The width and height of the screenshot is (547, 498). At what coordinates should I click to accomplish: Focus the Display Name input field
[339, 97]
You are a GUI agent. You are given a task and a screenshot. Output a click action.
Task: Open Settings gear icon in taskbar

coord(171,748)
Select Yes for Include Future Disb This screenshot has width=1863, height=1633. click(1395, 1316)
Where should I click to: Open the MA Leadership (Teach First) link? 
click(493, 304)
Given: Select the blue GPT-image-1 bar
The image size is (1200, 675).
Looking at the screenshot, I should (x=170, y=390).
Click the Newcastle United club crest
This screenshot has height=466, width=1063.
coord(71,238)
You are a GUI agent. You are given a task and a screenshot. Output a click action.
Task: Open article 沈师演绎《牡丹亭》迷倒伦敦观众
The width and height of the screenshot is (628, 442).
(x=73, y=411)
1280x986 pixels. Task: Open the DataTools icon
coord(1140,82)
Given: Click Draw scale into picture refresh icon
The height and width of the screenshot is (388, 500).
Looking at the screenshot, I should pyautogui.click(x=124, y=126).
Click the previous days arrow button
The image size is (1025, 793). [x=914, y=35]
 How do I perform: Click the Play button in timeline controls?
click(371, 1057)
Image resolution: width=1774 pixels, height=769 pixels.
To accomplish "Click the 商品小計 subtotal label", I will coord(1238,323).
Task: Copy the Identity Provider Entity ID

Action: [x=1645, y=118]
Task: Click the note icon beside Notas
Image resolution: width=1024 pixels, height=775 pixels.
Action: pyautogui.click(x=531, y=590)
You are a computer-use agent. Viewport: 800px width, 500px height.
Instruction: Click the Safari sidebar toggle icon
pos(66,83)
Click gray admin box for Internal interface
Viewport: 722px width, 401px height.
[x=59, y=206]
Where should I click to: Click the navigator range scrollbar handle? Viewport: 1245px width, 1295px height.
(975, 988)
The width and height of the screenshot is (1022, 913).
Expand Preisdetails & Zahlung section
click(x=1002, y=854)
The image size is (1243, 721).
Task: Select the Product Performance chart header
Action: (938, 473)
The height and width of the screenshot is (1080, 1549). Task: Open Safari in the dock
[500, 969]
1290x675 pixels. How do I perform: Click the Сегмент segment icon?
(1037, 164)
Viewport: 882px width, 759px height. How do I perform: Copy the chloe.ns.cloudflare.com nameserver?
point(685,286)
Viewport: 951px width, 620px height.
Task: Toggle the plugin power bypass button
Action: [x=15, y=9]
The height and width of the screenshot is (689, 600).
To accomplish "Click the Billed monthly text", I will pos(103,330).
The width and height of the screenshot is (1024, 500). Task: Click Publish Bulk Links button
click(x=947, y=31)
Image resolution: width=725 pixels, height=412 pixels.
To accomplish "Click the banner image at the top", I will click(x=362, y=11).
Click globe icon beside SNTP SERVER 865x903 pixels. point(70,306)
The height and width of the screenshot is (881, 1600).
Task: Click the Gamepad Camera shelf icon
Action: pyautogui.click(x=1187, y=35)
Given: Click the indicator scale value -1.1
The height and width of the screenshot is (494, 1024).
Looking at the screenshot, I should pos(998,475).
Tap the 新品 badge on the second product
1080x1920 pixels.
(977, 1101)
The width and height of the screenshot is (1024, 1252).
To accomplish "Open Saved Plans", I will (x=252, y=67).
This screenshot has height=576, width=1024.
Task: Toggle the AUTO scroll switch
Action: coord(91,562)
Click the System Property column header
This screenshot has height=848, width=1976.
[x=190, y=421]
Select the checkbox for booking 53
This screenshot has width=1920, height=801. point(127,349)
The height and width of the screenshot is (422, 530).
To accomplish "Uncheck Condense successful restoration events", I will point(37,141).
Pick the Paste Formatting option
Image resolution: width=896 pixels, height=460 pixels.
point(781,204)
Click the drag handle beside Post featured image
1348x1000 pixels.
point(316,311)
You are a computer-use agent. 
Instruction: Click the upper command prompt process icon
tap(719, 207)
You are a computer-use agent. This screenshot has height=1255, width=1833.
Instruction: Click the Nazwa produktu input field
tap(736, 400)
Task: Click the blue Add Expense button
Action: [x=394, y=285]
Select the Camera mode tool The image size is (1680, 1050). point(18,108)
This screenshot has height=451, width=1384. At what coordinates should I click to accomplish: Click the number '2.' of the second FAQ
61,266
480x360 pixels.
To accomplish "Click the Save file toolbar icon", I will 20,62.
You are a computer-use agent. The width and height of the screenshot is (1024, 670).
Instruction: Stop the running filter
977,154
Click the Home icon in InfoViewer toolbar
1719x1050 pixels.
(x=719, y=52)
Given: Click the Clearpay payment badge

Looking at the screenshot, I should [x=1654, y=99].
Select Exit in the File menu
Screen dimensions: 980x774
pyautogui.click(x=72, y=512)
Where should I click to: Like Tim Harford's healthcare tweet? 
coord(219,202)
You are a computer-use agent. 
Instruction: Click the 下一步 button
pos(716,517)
════
### Work order
Copy the material above, line for line.

### Task answer
The width and height of the screenshot is (547, 498). At what coordinates should I click to accomplish: Focus the Display Name input field
[339, 97]
You are a GUI agent. You are given a task and a screenshot. Output a click action.
Task: Open Settings gear icon in taskbar

coord(171,748)
Select Yes for Include Future Disb This screenshot has width=1863, height=1633. click(1395, 1316)
Where should I click to: Open the MA Leadership (Teach First) link? 
click(493, 304)
Given: Select the blue GPT-image-1 bar
The image size is (1200, 675).
Looking at the screenshot, I should (x=170, y=390).
Click the Newcastle United club crest
This screenshot has height=466, width=1063.
coord(71,238)
You are a GUI agent. You are given a task and a screenshot. Output a click action.
Task: Open article 沈师演绎《牡丹亭》迷倒伦敦观众
The width and height of the screenshot is (628, 442).
(x=73, y=411)
1280x986 pixels. Task: Open the DataTools icon
coord(1140,82)
Given: Click Draw scale into picture refresh icon
The height and width of the screenshot is (388, 500).
Looking at the screenshot, I should pyautogui.click(x=124, y=126).
Click the previous days arrow button
The image size is (1025, 793). [x=914, y=35]
 How do I perform: Click the Play button in timeline controls?
click(371, 1057)
Image resolution: width=1774 pixels, height=769 pixels.
To accomplish "Click the 商品小計 subtotal label", I will coord(1238,323).
Task: Copy the Identity Provider Entity ID

Action: [x=1645, y=118]
Task: Click the note icon beside Notas
Image resolution: width=1024 pixels, height=775 pixels.
Action: pyautogui.click(x=531, y=590)
You are a computer-use agent. Viewport: 800px width, 500px height.
Instruction: Click the Safari sidebar toggle icon
pos(66,83)
Click gray admin box for Internal interface
Viewport: 722px width, 401px height.
[x=59, y=206]
Where should I click to: Click the navigator range scrollbar handle? Viewport: 1245px width, 1295px height.
(975, 988)
The width and height of the screenshot is (1022, 913).
Expand Preisdetails & Zahlung section
click(x=1002, y=854)
The image size is (1243, 721).
Task: Select the Product Performance chart header
Action: (938, 473)
The height and width of the screenshot is (1080, 1549). Task: Open Safari in the dock
[500, 969]
1290x675 pixels. How do I perform: Click the Сегмент segment icon?
(1037, 164)
Viewport: 882px width, 759px height. How do I perform: Copy the chloe.ns.cloudflare.com nameserver?
point(685,286)
Viewport: 951px width, 620px height.
Task: Toggle the plugin power bypass button
Action: [x=15, y=9]
The height and width of the screenshot is (689, 600).
To accomplish "Click the Billed monthly text", I will pos(103,330).
The width and height of the screenshot is (1024, 500). Task: Click Publish Bulk Links button
click(x=947, y=31)
Image resolution: width=725 pixels, height=412 pixels.
To accomplish "Click the banner image at the top", I will click(x=362, y=11).
Click globe icon beside SNTP SERVER 865x903 pixels. point(70,306)
The height and width of the screenshot is (881, 1600).
Task: Click the Gamepad Camera shelf icon
Action: pyautogui.click(x=1187, y=35)
Given: Click the indicator scale value -1.1
The height and width of the screenshot is (494, 1024).
Looking at the screenshot, I should pos(998,475).
Tap the 新品 badge on the second product
1080x1920 pixels.
(977, 1101)
The width and height of the screenshot is (1024, 1252).
To accomplish "Open Saved Plans", I will (x=252, y=67).
This screenshot has height=576, width=1024.
Task: Toggle the AUTO scroll switch
Action: coord(91,562)
Click the System Property column header
This screenshot has height=848, width=1976.
[x=190, y=421]
Select the checkbox for booking 53
This screenshot has width=1920, height=801. point(127,349)
The height and width of the screenshot is (422, 530).
To accomplish "Uncheck Condense successful restoration events", I will point(37,141).
Pick the Paste Formatting option
Image resolution: width=896 pixels, height=460 pixels.
point(781,204)
Click the drag handle beside Post featured image
1348x1000 pixels.
point(316,311)
You are a computer-use agent. 
Instruction: Click the upper command prompt process icon
tap(719, 207)
You are a computer-use agent. This screenshot has height=1255, width=1833.
Instruction: Click the Nazwa produktu input field
tap(736, 400)
Task: Click the blue Add Expense button
Action: [x=394, y=285]
Select the Camera mode tool The image size is (1680, 1050). point(18,108)
This screenshot has height=451, width=1384. At what coordinates should I click to accomplish: Click the number '2.' of the second FAQ
61,266
480x360 pixels.
To accomplish "Click the Save file toolbar icon", I will 20,62.
You are a computer-use agent. The width and height of the screenshot is (1024, 670).
Instruction: Stop the running filter
977,154
Click the Home icon in InfoViewer toolbar
1719x1050 pixels.
(x=719, y=52)
Given: Click the Clearpay payment badge

Looking at the screenshot, I should [x=1654, y=99].
Select Exit in the File menu
Screen dimensions: 980x774
pyautogui.click(x=72, y=512)
Where should I click to: Like Tim Harford's healthcare tweet? 
coord(219,202)
You are a computer-use agent. 
Instruction: Click the 下一步 button
pos(716,517)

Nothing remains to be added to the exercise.